Sporobolomyces koalae

Scientific classification
- Kingdom: Fungi
- Division: Basidiomycota
- Class: Microbotryomycetes
- Order: Sporidiobolales
- Family: Sporidiobolaceae
- Genus: Sporobolomyces
- Species: S. koalae
- Binomial name: Sporobolomyces koalae Satoh & Makimura (2008)

= Sporobolomyces koalae =

- Genus: Sporobolomyces
- Species: koalae
- Authority: Satoh & Makimura (2008)

Species of fungus

Sporobolomyces koalae is a species of fungus in the order Sporidiobolales. It is an anamorphic yeast. Strains of the yeast were isolated from nasal swabs from three of five captive Queensland koalas (Phascolarctos cinereus) kept at the Kobe Oji Zoo in Kobe, Japan. Swabs from three zoo keepers were examined as well, but tested negative for the presence of the yeast. It is not suspected to be pathogenic, as the koalas from which it was isolated were healthy.

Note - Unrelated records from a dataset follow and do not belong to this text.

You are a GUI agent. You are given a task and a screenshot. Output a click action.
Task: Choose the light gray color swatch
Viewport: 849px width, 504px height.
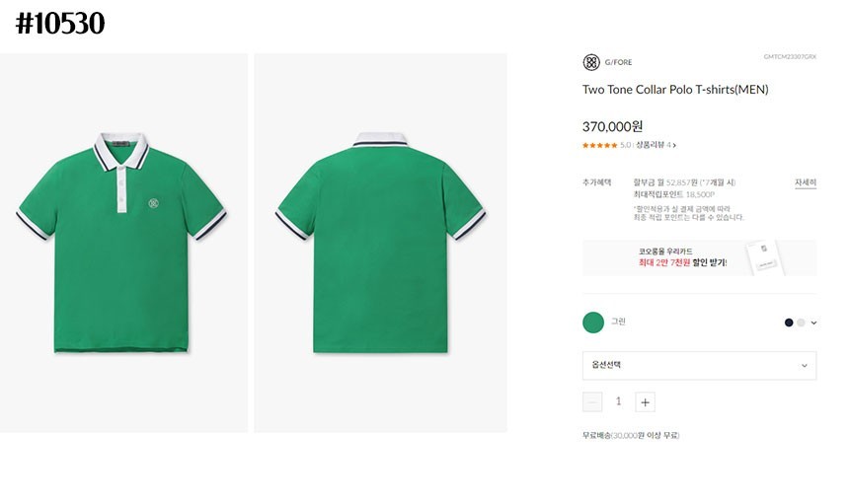click(x=801, y=323)
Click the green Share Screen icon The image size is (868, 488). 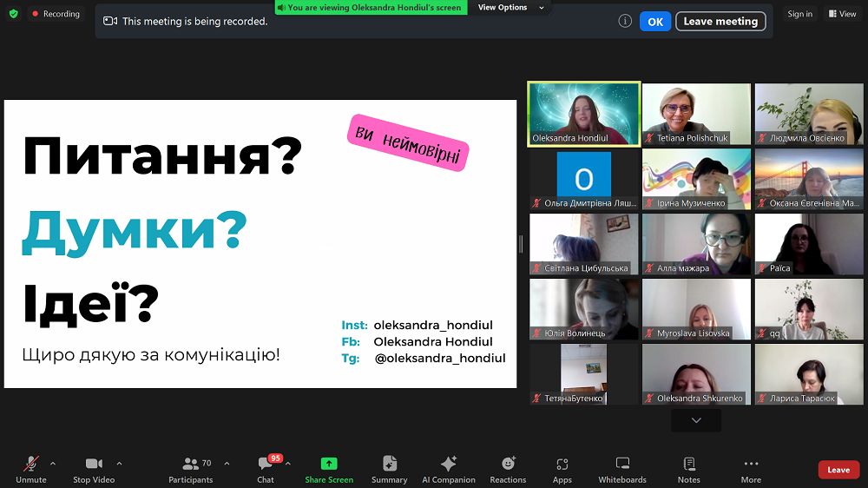click(329, 464)
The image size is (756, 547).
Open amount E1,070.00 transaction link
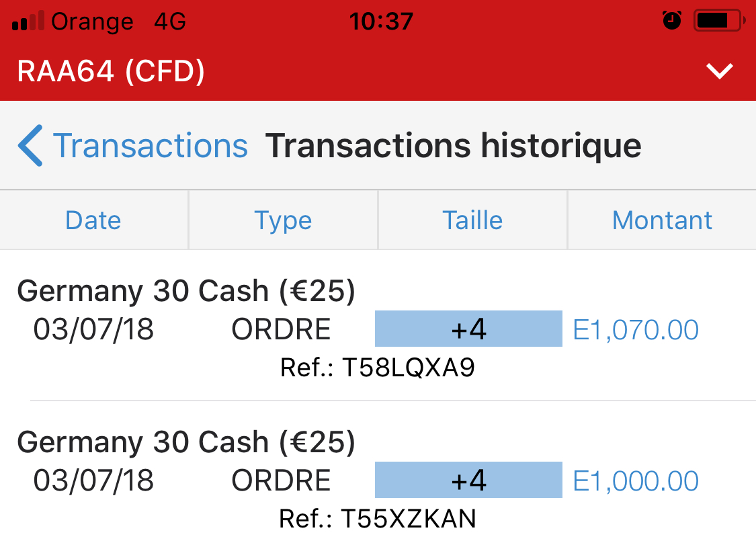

Using a suite of standard biochemical and physiological tests, the species was determined to belong to the Sporobolomyces, a genus of uncertain familial placement in the order Sporidiobolales. Using molecular techniques, the researchers prepared a cladogram using internal transcribed spacer sequences, which showed that the collected strains were genetically unique from other Sporobolomyces, and warranted publication as a new species. The yeast clustered in the Johnsonii clade of Sporidiobolus (the teleomorph form of Sporobolomyces).

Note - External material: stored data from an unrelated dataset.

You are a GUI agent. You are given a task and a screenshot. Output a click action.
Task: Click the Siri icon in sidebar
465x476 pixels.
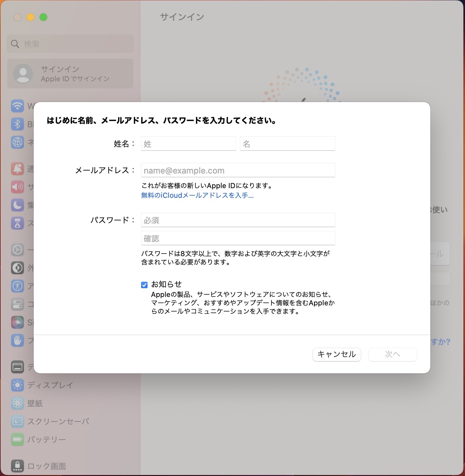coord(17,322)
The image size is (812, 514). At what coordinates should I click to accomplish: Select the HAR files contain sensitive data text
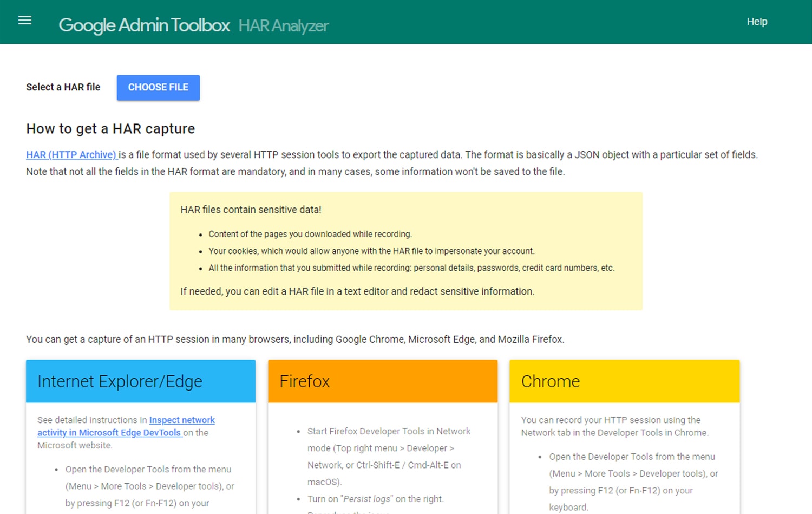point(251,210)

The cells range in shape from egg-shaped, ellipsoidal, to elongated, measuring 2.5–5.0 by 5.0–15.0 μm, and occurring singly, doubly, or in groups of four. Asymmetrical blastoconidia are borne on short sterigmata, and measure 2.0–5.0 by 3.0–7.0 μm. The optimal growth temperature for the fungus occurs at a range of 28–30 C; growth stops at 32 C. Like other Sporobolomyces species, S. koalae has coenzyme Q_{10} as its major ubiquinone, it lacks the monosaccharide xylose in whole-cell hydrolysates, and it cannot ferment sugars. In carbon assimilation tests (used to assess the ability of the yeast to utilize different carbohydrates as its sole source of carbon aerobically), S. koalae was shown to be able to use glucose, sucrose, maltose, cellobiose, raffinose, soluble starch, D-mannitol, and succinic acid; it has a weak ability to use trehalose, melezitose, inulin, L-arabinose, glycerine, D-sorbitol, salicin, and D-gluconate. It can use ammonium sulphate and potassium nitrate as nitrogen sources.